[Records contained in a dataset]
☆ ☆ ☆ ☆ ☆ ☆ ☆

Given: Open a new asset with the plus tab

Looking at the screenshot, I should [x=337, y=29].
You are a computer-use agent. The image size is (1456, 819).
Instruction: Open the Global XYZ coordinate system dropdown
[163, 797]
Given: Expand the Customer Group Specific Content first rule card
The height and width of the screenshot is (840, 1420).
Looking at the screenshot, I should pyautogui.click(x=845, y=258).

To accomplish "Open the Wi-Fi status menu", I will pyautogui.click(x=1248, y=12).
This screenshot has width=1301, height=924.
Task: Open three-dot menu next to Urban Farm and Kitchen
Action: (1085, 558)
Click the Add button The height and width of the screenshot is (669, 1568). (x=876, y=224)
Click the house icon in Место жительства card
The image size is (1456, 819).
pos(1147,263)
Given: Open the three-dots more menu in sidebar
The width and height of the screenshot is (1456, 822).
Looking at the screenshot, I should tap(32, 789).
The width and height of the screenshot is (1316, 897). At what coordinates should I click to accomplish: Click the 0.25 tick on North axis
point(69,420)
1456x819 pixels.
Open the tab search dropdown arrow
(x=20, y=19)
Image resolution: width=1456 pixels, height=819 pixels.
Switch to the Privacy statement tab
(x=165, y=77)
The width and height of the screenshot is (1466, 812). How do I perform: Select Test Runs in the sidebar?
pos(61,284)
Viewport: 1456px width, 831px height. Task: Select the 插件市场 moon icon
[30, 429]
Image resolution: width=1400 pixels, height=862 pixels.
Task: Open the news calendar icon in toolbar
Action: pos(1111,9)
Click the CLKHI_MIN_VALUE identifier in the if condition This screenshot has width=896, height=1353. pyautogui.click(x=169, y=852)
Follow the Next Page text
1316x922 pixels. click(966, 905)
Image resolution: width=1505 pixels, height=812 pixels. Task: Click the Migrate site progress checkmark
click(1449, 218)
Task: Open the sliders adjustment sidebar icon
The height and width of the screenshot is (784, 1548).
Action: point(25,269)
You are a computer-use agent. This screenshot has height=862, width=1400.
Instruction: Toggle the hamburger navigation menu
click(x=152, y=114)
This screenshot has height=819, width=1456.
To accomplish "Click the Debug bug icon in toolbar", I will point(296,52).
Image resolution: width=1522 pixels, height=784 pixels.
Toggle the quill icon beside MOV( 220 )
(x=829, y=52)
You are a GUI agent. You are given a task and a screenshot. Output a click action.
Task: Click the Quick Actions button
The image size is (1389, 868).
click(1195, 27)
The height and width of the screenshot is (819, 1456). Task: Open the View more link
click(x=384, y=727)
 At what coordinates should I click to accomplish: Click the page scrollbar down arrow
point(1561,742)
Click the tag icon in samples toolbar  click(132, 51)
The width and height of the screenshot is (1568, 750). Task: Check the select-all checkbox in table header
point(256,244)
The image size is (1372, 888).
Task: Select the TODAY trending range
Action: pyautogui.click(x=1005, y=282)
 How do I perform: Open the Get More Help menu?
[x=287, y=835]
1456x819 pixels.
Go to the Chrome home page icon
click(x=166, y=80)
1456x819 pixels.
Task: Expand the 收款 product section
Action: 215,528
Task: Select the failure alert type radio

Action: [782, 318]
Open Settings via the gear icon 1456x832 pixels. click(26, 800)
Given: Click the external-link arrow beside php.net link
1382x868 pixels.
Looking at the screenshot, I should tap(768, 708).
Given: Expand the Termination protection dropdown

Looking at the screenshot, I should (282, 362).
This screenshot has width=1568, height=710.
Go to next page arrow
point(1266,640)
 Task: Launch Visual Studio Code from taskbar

☆ ☆ ☆ ☆ ☆ ☆ ☆

WHAT THE TASK REQUIRES:
The answer must be every line from the entries above that holds the string "computer".

RESULT OF THIS EXERCISE:
You are a computer-use agent. The image size is (1456, 819).
You are a computer-use agent. This screenshot has height=862, width=1400.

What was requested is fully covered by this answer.